(Records drawn from a dataset)
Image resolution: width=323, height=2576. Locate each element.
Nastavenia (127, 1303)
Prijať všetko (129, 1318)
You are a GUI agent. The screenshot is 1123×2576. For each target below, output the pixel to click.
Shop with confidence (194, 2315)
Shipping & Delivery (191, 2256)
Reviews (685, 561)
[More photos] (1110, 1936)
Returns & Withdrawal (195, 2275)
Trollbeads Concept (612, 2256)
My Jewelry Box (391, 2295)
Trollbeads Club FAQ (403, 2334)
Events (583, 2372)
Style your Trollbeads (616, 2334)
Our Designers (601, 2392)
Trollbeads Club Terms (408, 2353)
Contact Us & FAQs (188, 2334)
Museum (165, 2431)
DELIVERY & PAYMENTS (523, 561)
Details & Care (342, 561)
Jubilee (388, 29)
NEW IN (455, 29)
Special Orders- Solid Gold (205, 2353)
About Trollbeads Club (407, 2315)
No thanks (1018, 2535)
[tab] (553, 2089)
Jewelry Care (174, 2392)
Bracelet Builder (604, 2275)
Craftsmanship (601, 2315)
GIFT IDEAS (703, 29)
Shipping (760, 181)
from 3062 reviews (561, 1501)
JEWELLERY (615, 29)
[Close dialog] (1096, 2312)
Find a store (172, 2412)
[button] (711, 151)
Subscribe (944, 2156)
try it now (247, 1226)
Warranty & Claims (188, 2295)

■ **What you have to do**:
Only the line containing "DELIVERY & PAYMENTS (523, 561)" and the lines after it, through the end of the data, should be copied, exactly as they are.

■ **Response to this task**:
DELIVERY & PAYMENTS (523, 561)
Details & Care (342, 561)
Jubilee (388, 29)
NEW IN (455, 29)
Special Orders- Solid Gold (205, 2353)
About Trollbeads Club (407, 2315)
No thanks (1018, 2535)
[tab] (553, 2089)
Jewelry Care (174, 2392)
Bracelet Builder (604, 2275)
Craftsmanship (601, 2315)
GIFT IDEAS (703, 29)
Shipping (760, 181)
from 3062 reviews (561, 1501)
JEWELLERY (615, 29)
[Close dialog] (1096, 2312)
Find a store (172, 2412)
[button] (711, 151)
Subscribe (944, 2156)
try it now (247, 1226)
Warranty & Claims (188, 2295)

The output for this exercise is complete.